Parthenocissus means ‘virgin ivy’. The parthen part is the same as in Parthenon, which was dedicated to the virgin goddess Athena. The cissus is a Latinization of Greek kissos ‘ivy’. I supposed parthenokissos would seem like a kiss from a virgin. Is parthenocissus a self-regarding virgin? And, on the other hand, does narcissus mean ‘sleepy ivy’, from the narc ‘sleep’ root plus cissus?

It seems not. The origins of narcissus are unclear but are probably from a loanword into Greek. It’s not related to ivy, anyway. As to the parthenocissus, it’s obviously fecund, but it may have gotten the “virgin” name from its ability to form seeds without pollination. Or it may have gotten it from being Virginia creeper. Virginia is named after the virgin queen, after all (that’s Elizabeth I). Oh, and it may act like ivy, but it’s not very closely related to it. Oh well.

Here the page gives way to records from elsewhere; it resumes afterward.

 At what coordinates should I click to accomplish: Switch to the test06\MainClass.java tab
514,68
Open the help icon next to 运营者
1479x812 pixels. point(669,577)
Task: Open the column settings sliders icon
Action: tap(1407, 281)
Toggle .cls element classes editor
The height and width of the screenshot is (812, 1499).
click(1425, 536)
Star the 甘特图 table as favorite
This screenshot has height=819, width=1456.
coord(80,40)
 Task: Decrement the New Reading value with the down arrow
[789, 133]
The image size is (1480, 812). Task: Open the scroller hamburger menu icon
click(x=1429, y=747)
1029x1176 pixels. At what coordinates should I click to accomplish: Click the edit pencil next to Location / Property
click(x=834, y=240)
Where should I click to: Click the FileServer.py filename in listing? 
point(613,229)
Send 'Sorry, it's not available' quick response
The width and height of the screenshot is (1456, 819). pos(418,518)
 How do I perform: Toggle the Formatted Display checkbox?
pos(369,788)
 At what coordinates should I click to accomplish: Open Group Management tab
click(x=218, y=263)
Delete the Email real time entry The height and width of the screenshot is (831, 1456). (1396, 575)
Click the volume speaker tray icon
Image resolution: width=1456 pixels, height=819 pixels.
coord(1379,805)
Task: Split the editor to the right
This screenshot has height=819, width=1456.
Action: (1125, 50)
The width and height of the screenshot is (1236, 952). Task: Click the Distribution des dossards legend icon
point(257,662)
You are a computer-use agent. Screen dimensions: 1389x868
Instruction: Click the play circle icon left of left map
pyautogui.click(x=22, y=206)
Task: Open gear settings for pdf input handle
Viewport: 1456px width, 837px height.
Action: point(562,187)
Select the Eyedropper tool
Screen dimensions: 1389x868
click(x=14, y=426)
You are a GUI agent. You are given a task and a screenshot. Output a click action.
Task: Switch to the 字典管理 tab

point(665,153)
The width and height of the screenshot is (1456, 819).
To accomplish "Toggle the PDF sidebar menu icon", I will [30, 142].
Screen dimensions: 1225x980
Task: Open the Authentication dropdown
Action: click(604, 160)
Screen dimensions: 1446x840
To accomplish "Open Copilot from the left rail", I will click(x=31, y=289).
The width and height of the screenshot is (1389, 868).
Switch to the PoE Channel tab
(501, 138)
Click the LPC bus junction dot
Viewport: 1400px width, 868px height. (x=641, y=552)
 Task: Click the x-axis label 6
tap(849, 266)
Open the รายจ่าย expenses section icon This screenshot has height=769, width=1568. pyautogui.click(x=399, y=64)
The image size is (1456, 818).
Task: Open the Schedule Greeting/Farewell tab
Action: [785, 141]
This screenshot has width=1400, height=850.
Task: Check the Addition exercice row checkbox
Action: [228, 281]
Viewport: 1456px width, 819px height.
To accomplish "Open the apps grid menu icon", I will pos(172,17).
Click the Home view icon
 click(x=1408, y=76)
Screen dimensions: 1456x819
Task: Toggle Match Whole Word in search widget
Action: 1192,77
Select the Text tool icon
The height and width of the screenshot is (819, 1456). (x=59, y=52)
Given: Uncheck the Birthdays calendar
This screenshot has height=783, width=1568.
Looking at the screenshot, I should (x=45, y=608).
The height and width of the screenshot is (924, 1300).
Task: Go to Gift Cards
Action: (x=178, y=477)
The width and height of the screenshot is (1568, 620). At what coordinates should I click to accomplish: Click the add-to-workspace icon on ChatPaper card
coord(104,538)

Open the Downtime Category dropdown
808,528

Does it act like a virgin? Well, what ever do virgins act like? 14-year-old boys are not known for modesty but most of them are virgins. But this vine does enforce some modesty, covering as it does buildings, fences, and whatever else it attaches itself to. The long stretch of it that owns the fence along Don Mills Road on my way to work does a good job of shielding Flemingdon Park from the traffic.

Fall is coming, of course. Its leaves will turn and fall, and the berries will be gone as well. But this parthenocissus will still be queen, like Elizabeth I, or goddess, like Athena, of the fence… even if wearing something a little more see-through.


Who is this man in white? A plaintiff, a caitiff, Hiram Abiff? A bailiff, a mastiff, a hippogriff? A sheriff with a tariff for a whiff of spliff? Nope. It’s the pope.

That’s what pontiff means? ‘Pope’? Almost. Pontiff means ‘That’s the pope and I’m a journalist’. Journalists have it hammered into them that they must not say the same word over and over again. “Elegant variation,” y’know? So to avoid saying pope over and over again, they say pontiff over and over again.

It’s like those people who latch onto some counterculture clique so they can be themselves, just like all the other people who are being themselves the same way. I’m put in mind of a writer I worked with once who fancied herself a great journalist – in spite of being neither – who objected to my changing impacted to affected because impacted was her style. Really? That’s your style? You couldn’t find a better one to hitch your wagon to?

Pontiff sounds somehow “official,” like a committee (or like the word committee). It’s newsy. Sort of like temblor, another word that only news story scribblers use, or tawny gourd, a way of avoiding saying pumpkin twice. These words are in a similar register to the announcements the management in my condo building posts in the elevators: “The cleaning of the lobby floors will commence starting Tuesday. Please exercise caution when walking.” Oversized and starchy and not quite the right colour… Pontiff is a tawny gourd of a word.

Where did this word even come from? From Latin pontifex (which is also the Twitter handle of the pope). The generally accepted etymology is from ponti, a combining form of pons ‘bridge’, and fex, a combining form of facere ‘make’. So a pontifex is a bridge-builder, by this account.

But not literally. The term was originally used for any of a variety of high priests. It ultimately came to be narrowed down to the Bishop of Rome – the pope, who is currently Pope Francis. (Note that it’s Pope capitalized as a title, but pope lower-cased as a descriptor.) I’m sure that the press popularity of pontifex has in part to do with its starting with po as pope does. The words aren’t related, though; pope traces back to Greek παπᾶς, papas, which means… “papa.” You know, “daddy.” The pope is a father-figure.

Well, that’s the idea, anyway. Call him pontiff and he sounds more like an official from a committee… someone with double letters in his title. More legal. Legalistic. But especially journalistic.